Office of the Tasmanian Economic Regulator

Agency overview
- Formed: 1 October 2008
- Superseding agencies: Office of the Tasmanian Energy Regulator; Government Prices Oversight Commission; Tasmanian Energy Regulator;
- Jurisdiction: Tasmania, Australia
- Minister responsible: Treasurer;
- Parent department: Department of Treasury and Finance
- Website: www.energyregulator.tas.gov.au

= Office of the Tasmanian Economic Regulator =

Government agency in Tasmania, Australia

The Office of the Tasmanian Economic Regulator, or OTTER is the Tasmanian Government agency responsible for various economic and energy supply regulating actions in the Australian state of Tasmania. OTTER is a member of the national Utility Regulators Forum, and it has its headquarters in Hobart, Tasmania.

==Duties==
Under the Economic Regulator 2009 Act, the Tasmanian Economic Regulator replaced the former Government Prices Oversight Commission as the organization responsible for conducting investigations into the pricing of government agencies and local government bodies that are monopoly suppliers of goods and or services inside Tasmania. OTTER is also responsible for administering the Tasmanian Electricity Code and the Electricity Supply Industry Act 1995, and licensing energy suppliers in Tasmania.
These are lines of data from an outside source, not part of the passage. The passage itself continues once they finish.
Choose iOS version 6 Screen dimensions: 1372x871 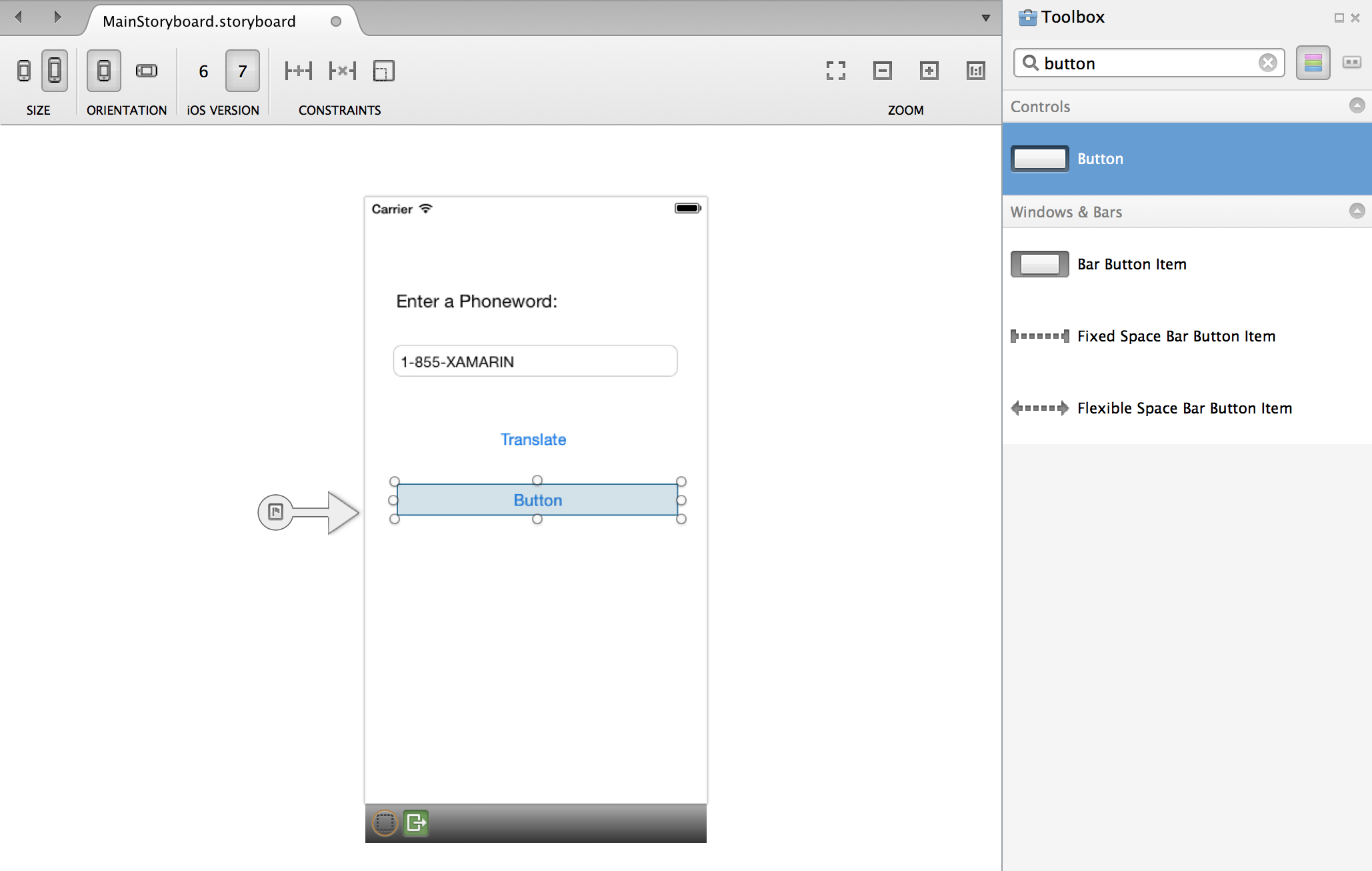(203, 71)
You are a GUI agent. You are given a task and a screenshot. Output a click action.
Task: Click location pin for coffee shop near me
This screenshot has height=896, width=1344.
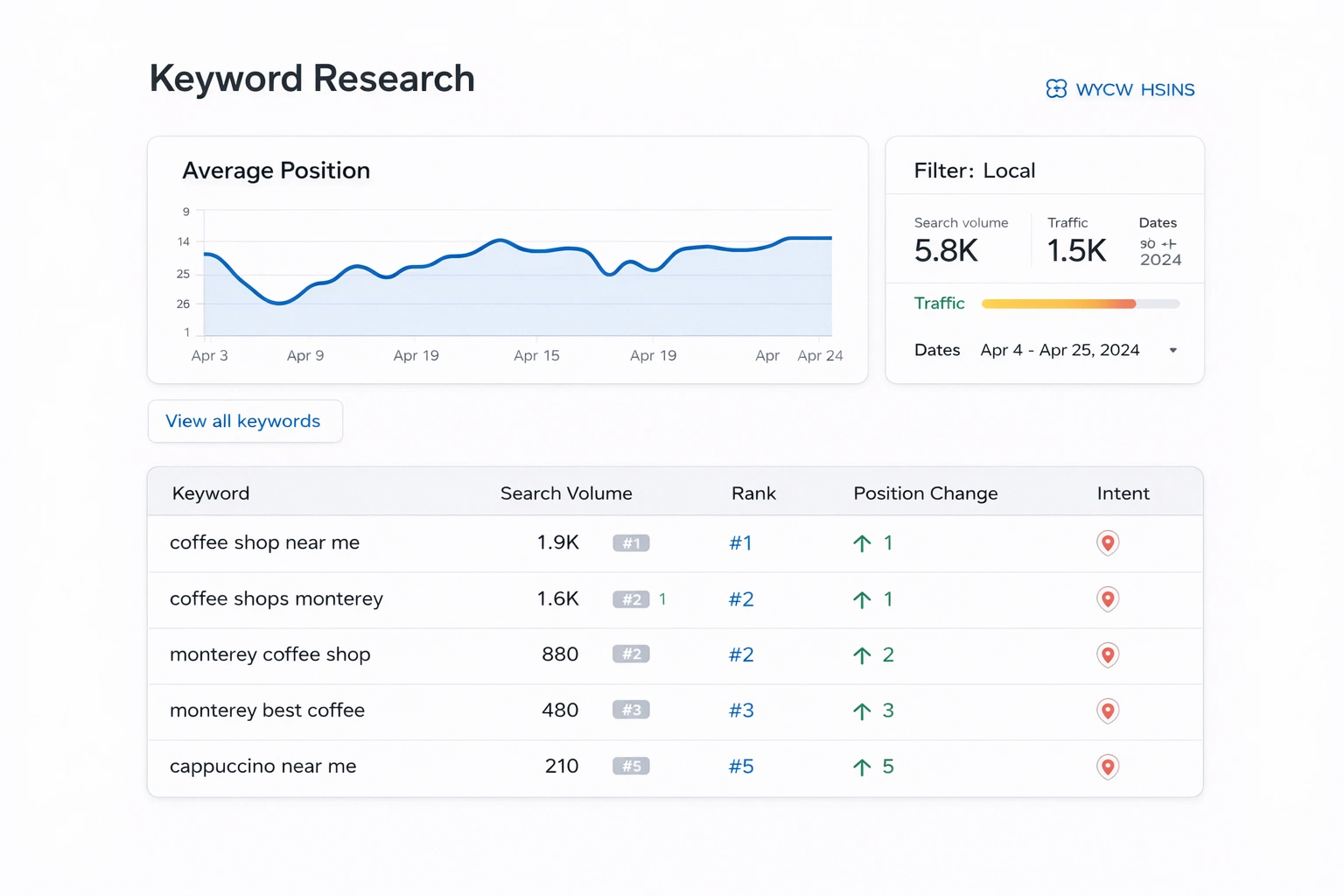1108,543
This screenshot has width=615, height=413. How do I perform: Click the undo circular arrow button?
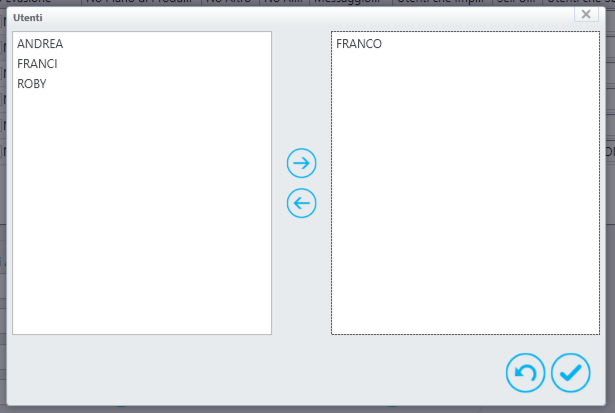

In 2000, through the Gas Act 2000 OTTER was given the responsibility to license gas suppliers and "facilitating the development of a gas supply industry in Tasmania".

==Board==
The board of the Tasmanian Economic Regulator is:

| Name | Position | Term start | Term end |
| Glenn Appleyard | Chairman |  |  |
| Peter Hoult | Member |  |  |
| Alan Smart |  |  |
| Joe Dimasi | Regulator | 9 November 2015 |  |

==Previous bodies==
In 2009, through the Economic Regulator Act 2009, The Tasmanian Economic Regulator replaced the Electricity Regulator, the Director of Gas, Government Prices Oversight Commission and the Water and Sewerage Economic Regulator, who had previously divided OTTER's duties between them.